А вот Пыряющий окоп —
Копаем мы вблизи Глущоб,
Где «Твиддлди» и «Твиддлдам»
Объятья раскрывают нам.
Вот затесался «Питер Пэн»
Среди окопов «Прах и Тлен»,
Среди «Гнилья», среди «Костей» —
Надежда для живых людей.
«Аллея Смерти», «Черепа»,
И рядом — «Смертника тропа»,
«Помойка», «Кладбище» и «Слизь» —
В укрытие! Поторопись!
В честь женщин, грязи, разных мест
Окопы мы зовем окрест.
В честь крыс, что объедают плоть,
В честь сада, что создал Господь.
4
Когда мы, милостию Бога,
Костьми усеем все дороги
И наши души легким шагом
Пройдут по «Серному оврагу»
И вступят в «Райский сад»,
Мы позабудем про названья,
И всяк из нас свои страданья
Закончить будет рад.

53

Бэзилу и Катарине Уэллвуд в эту войну пришлось тяжко. В стране бушевали антинемецкие настроения. Друзья и знакомые Катарины перестали ходить к ней и не приглашали ее на вечера, где все дружно скатывали бинты или вязали для фронта. Стало известно, что их сын не пошел в армию по идейным соображениям, и это тоже бросало на родителей тень. Деревенские соседи были так же агрессивны, как и городские. Уэллвуды беспокоились и за Чарльза, и за Гризельду. Бэзил, кроме того, беспокоился за Геранта Фладда, своего приемного сына из Сити. Герант был где-то там, где стреляли большие пушки. Иногда он писал. С Соммы — довольно бодро, по мере того, как его пушки тащились дальше по фландрской грязи, — все мрачнее. В феврале 1917 года генерал Людендорф приказал немецкой армии отступить на «линию Зигфрида». До Британии дошли слухи о его операции «Альберих», названной в честь нибелунга, который отрекался от любви, сжимая в руках краденое рейнское золото. Операция «Альберих» заключалась в том, чтобы выжечь землю, изрубить и сжечь все, что можно, отравить колодцы, забить скот и птицу, не оставив ничего наступающим французам или британцам. Встречная женщина плюнула в Катарину на улице. Слуги потребовали расчета. Катарина, и без того худая, похудела еще сильнее.

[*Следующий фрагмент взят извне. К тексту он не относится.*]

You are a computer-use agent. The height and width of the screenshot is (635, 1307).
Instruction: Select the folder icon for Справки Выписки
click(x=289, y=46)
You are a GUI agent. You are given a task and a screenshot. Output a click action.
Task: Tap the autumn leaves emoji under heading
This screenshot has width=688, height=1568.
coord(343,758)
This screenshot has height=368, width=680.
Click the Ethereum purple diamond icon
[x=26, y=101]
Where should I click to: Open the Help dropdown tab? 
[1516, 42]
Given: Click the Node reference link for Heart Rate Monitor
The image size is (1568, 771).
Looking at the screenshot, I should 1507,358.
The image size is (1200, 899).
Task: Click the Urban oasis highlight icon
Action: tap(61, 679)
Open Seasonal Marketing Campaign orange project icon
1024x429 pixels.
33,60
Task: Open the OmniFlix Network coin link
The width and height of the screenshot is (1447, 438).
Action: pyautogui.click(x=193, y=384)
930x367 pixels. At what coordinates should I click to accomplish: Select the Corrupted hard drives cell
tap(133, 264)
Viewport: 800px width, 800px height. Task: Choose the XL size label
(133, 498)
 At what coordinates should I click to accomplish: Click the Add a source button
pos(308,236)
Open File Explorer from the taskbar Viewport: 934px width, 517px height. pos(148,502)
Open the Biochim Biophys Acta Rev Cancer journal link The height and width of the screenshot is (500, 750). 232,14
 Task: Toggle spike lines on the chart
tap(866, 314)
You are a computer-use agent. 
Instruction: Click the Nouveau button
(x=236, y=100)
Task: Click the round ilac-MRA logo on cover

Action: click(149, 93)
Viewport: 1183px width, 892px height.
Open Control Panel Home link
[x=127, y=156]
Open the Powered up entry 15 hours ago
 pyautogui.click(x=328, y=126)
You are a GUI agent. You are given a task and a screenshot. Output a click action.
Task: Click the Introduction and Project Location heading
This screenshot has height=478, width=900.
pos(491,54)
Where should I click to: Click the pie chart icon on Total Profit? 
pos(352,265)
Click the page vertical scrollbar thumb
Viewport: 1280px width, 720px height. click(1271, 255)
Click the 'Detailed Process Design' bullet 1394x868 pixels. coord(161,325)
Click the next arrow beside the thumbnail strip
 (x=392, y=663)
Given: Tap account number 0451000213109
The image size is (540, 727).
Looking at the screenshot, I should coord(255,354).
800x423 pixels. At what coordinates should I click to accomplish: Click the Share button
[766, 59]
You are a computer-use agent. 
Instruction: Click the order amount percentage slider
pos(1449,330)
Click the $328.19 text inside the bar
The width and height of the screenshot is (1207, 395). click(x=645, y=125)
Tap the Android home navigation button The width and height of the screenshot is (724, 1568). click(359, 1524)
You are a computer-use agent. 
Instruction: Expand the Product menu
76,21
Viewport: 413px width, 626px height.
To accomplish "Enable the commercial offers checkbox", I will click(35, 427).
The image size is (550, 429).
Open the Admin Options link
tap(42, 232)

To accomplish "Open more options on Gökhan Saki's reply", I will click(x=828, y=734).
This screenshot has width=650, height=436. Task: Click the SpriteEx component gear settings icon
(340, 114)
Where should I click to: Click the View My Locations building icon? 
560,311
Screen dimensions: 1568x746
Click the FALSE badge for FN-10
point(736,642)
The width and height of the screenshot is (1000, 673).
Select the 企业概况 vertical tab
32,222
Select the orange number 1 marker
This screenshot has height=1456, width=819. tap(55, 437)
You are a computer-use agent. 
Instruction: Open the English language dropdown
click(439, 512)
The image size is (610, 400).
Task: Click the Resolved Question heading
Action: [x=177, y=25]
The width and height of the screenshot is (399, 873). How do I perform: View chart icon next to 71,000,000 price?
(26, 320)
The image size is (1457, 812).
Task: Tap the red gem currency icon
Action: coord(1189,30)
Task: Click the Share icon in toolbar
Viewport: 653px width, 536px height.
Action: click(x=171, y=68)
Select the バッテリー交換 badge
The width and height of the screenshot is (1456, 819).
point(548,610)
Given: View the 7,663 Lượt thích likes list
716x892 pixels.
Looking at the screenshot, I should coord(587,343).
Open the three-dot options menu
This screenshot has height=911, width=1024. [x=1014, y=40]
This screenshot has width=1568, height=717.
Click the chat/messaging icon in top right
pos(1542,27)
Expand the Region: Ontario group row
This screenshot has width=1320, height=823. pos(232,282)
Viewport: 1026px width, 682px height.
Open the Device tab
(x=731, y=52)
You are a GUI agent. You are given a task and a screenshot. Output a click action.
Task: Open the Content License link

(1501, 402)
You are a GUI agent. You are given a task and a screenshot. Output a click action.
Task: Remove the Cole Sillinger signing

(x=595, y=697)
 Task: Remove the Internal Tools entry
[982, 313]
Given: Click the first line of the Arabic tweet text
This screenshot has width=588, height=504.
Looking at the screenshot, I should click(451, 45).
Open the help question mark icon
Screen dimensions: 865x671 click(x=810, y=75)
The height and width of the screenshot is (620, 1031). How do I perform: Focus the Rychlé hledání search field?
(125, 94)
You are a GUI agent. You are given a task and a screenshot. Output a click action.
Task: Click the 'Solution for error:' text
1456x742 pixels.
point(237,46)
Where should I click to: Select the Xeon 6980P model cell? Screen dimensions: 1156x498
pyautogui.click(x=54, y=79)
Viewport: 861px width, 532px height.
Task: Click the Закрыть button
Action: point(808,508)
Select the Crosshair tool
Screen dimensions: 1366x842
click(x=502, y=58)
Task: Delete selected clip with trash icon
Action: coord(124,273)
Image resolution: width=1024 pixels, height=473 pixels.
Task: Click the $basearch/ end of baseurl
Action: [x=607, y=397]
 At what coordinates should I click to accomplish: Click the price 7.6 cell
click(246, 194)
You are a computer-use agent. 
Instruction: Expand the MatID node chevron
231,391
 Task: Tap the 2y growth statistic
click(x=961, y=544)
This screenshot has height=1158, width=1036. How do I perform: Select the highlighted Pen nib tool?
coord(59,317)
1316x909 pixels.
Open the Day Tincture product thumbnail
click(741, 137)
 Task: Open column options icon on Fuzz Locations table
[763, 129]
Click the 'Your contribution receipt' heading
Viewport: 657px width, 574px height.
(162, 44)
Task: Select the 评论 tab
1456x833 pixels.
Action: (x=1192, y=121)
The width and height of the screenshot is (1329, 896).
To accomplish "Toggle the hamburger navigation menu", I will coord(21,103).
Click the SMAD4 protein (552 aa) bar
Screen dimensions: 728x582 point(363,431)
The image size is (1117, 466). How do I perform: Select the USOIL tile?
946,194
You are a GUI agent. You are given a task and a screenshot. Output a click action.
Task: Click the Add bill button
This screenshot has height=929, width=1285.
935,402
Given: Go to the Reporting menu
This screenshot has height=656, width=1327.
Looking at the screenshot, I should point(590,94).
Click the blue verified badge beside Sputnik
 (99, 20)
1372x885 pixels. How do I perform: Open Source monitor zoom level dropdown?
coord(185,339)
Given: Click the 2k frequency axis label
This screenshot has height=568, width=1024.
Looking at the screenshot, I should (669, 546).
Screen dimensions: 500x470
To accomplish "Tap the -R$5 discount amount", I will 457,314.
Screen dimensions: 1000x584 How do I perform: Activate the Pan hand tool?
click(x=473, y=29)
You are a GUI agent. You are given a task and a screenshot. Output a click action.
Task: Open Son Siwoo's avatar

Пришло письмо. С красным крестом, адресованное в квакерском стиле, без церемоний, «Бэзилу и Катарине Уэллвуд». В письме говорилось: организованное Друзьями подразделение скорой помощи с великим прискорбием сообщает, что их друг, Чарльз Уэллвуд, пропал без вести и считается погибшим. Его храбрость была образцовой. Он ходил в такие точки на поле битвы, куда многие санитары боялись заходить. Он притаскивал раненых — и англичан, и немцев, перевязывал и утешал их с истинной добротой. Он казался неутомимым. Сотрудники и спасенные им раненые очень уважали его и будут остро ощущать его отсутствие.

— Он только пропал, — слабо и устало произнесла Катарина. — Может быть, он еще вернется.

— По-моему, тот, кто писал это письмо, так не думал, — сказал Бэзил. И добавил: — У нас осталось письмо… которое он нам дал, чтобы вскрыть… если он… погибнет.

— Но, может быть, он жив.

— Ты хочешь оставить письмо так?

— Нет. Нет. Я думаю, правильно будет его открыть.

Им было страшно вскрывать конверт. Вряд ли там будут просто уверения в любви к родителям. Это не похоже на Чарльза-Карла: он и без того знал, что родители знают, что он их любит. Письмо раскроет какую-то тайну, которую, может быть, они вовсе не хотят знать.